The new chip is Micron’s play to wrestle relevance away from Intel, which has largely run away with the processor industry. The insurgent semiconductor company announced the development of its new Automata Processor (AP) with an architecture aimed directly at parallel processing, set to capitalize on the rise of the big data workload.
Announced this week leading into the Supercomputing 2013 (SC13) conference in Denver, Colorado, Micron says that Automata is “an accelerator that leverages intrinsic structural parallelism of computer memory… to provide a massive array of ‘automata’ elements, allowing massively processing parallelism with improved energy efficiency.”
According to Micron, Automata is unlike conventional CPUs in that it is “a scalable, two-dimensional computing fabric comprised of tens of thousands to millions of processing elements interconnected to create a task-specific processing engine capable of solving problems with unprecedented performance.” The company says that where conventional parallelism consists of a single instruction applied to many chunks of data, Automata focuses a vast number of instructions at a targeted problem, thus optimizing performance.
The company says that the new paradigm aims at workloads that involve large data structures, unstructured data, random access, and real-time data analysis – your basic big data fare, where in-memory computing has become a rising phenomenon. Micron says that while Automata is not a memory device, it is memory based, saying that it leverages the intrinsic parallelism of DRAM to answer questions about data as it is streamed across the chip.
The new paradigm flies in the face of the traditional von Neumann architecture, in which instructions are analyzed sequentially, data is crunched, and then the next set of instructions are taken up for crunching. This paradigm has given rise to the concept of the von Neumann Bottleneck, which can (admittedly imperfectly) be visualized as a toll road, where only so many cars (instructions) can get through the checkpoints (processors) at any given time.
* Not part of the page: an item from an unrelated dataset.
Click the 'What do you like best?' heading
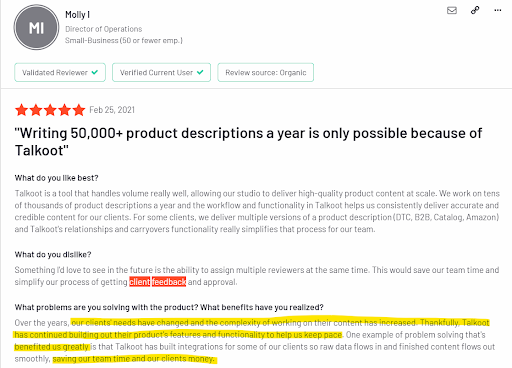The height and width of the screenshot is (368, 512). (56, 178)
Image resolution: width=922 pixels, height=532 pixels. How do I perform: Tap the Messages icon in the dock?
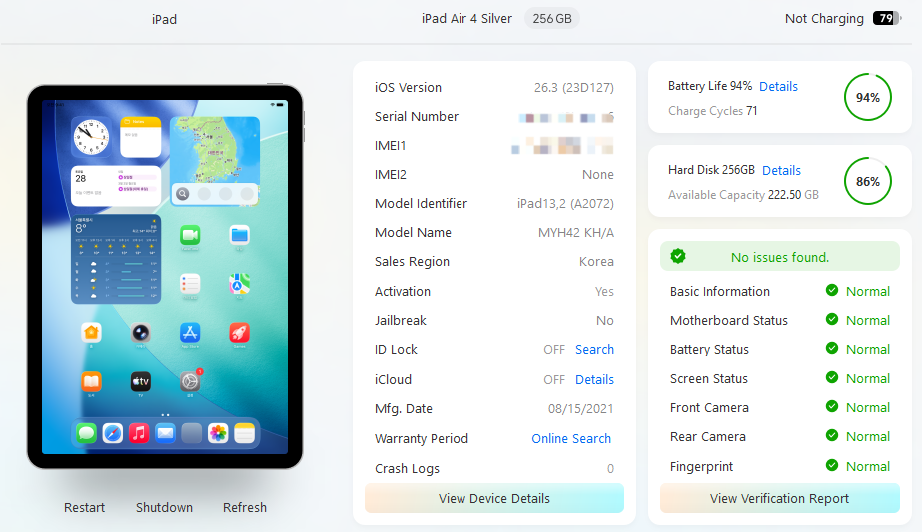coord(86,433)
Throughput is limited by the number of processing stations that are available, regardless of how fast the speed limit is.
While there have been many workarounds created over the years to the von Neumann problem, including caching, prefetching, multi-threading, and more, these methods add complexity that can be difficult (and even expensive) to scale in an era where data is ballooning to such high levels. Micron hopes to change all that.
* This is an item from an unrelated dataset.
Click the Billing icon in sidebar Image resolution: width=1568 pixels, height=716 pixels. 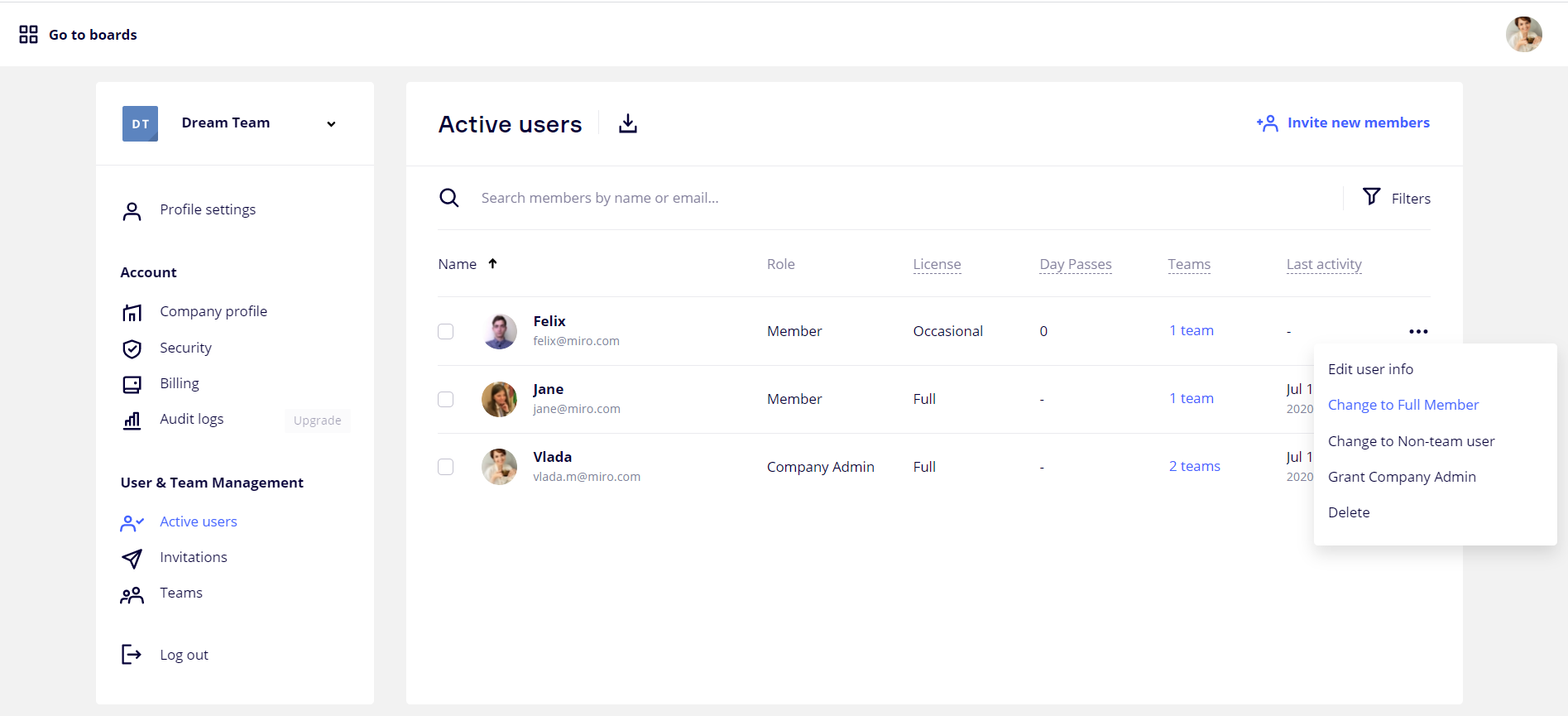(x=132, y=384)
“What we have done with the Automata processor is made a processing device that is essentially a zero instruction processing device,” Paul Dlugosch, Micron’s director of Automata processing technology, told Datanami in an interview this week. “Rather than programmers having to worry about how to sequence instructions, how to manage large chunks of data, we give them the tools to program the automata processor fabric – tens of thousands of tiny processing elements – [and] we give them the tools to harness that power and connect those elements in a way that exactly solves their problem.”
“No longer are they concerned about high level languages,” he continued. “No longer are they concerned about computer assembly language instructions. Those concepts do not exist in the Automata processor. It’s liberating for computer scientists to be able to deal directly with the data structures that… they create in this new programming paradigm.”
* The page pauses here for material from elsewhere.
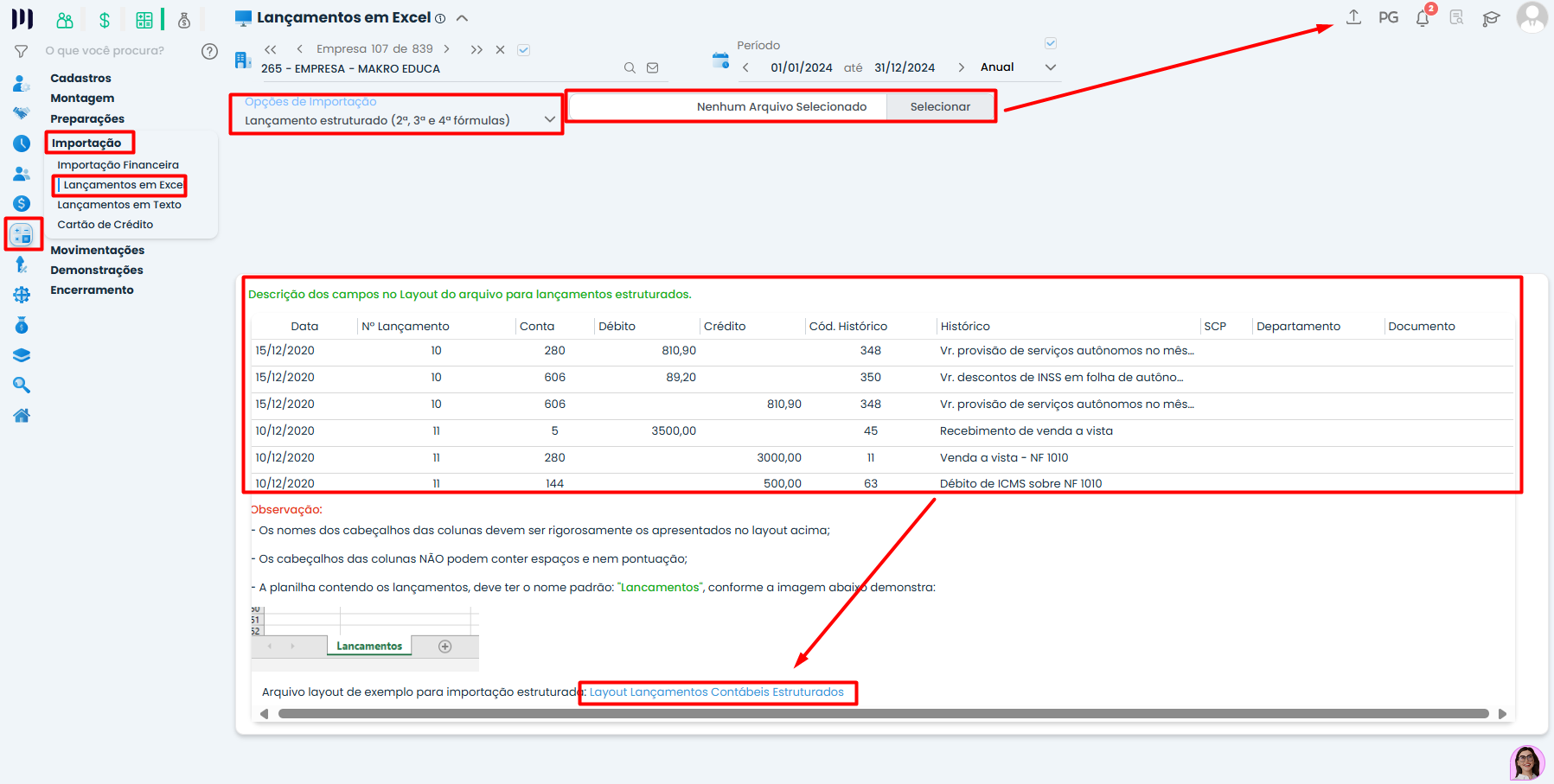This screenshot has height=784, width=1554.
Task: Toggle the checkbox above Período field
Action: point(1051,43)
If it works as they say, the whole thing could be rather disruptive. Should Intel be worried? It’s hard to say, but one of the bellwether indicators that we’ll be interested to see will be how Facebook interacts with this new technology through its Open Compute Project (we recently covered the opening of Facebook’s cold storage facility, based on its Open Compute standards). Earlier this year, Facebook’s Open Compute Project launched a server specification based on Calxeda-based ARM processors previously used for smart phones, which showed that the Facebook computing megalith is willing to displace Intel chips if it can get productivity or power-saving gains, even with (what might be thought of as) unconventional technology. If Open Compute starts to incorporate Automata into their designs, it could be a sign that Micron is off to the races.
In the meantime, Micron has indicated that it’s aiming its push at such areas as bioinformatics, video/image analytics, and network security, which it sees as low hanging competitive fruit due to the challenge that the workloads in these fields pose for conventional processor architectures.
Micron says it has cut the first silicon for the Automata processor and has prototypes in-house at the Boise, Idaho facility, with samples expected to be available in 2014. The company says that it will have a software development kit available soon, giving programmers the opportunity to design, compile, test, and deploy their applications with Automata.